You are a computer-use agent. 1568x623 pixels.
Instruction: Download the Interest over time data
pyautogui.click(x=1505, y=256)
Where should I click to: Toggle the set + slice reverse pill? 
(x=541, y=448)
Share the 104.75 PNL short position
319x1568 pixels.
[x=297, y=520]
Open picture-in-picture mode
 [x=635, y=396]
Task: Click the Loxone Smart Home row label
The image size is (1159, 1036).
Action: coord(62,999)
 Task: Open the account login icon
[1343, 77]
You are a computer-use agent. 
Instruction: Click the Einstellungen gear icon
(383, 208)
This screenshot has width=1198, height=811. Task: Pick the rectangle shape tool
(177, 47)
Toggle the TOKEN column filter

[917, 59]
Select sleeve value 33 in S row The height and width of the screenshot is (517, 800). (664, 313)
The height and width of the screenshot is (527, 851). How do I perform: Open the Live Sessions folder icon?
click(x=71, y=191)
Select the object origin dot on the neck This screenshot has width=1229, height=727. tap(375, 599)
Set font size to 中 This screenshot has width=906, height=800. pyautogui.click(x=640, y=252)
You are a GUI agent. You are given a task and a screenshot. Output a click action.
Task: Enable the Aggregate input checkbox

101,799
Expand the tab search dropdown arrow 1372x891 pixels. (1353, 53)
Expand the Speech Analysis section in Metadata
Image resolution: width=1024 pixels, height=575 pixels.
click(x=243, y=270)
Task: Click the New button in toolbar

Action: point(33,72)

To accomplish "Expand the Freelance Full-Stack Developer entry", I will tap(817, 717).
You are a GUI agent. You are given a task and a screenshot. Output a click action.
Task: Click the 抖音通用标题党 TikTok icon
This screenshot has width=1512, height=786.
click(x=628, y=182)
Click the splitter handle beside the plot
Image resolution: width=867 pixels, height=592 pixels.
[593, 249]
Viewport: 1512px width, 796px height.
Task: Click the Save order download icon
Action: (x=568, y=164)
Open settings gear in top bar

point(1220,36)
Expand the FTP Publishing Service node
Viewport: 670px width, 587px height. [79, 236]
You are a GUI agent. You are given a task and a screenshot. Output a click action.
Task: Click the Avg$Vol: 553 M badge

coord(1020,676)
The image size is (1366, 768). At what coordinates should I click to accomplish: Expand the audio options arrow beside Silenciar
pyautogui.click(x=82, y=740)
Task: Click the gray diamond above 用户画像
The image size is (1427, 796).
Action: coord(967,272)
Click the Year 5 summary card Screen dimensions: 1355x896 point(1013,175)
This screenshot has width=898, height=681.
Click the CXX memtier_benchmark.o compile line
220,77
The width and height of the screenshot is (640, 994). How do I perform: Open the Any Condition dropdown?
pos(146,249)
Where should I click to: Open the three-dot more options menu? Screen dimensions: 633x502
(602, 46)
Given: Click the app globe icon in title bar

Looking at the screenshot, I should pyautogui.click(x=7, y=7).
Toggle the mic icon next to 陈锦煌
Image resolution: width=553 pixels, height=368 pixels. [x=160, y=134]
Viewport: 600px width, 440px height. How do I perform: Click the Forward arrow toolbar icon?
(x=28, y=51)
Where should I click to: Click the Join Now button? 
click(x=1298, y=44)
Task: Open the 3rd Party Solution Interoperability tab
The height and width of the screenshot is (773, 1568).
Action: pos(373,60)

________________

Can you rewrite the rows from the line with "Expand the tab" to the line with "Action: point(33,72)", substituting "Create button" for "New button" and keeping everything else the same?

Answer below >>
Expand the tab search dropdown arrow 1372x891 pixels. (1353, 53)
Expand the Speech Analysis section in Metadata
Image resolution: width=1024 pixels, height=575 pixels.
click(x=243, y=270)
Task: Click the Create button in toolbar

Action: point(33,72)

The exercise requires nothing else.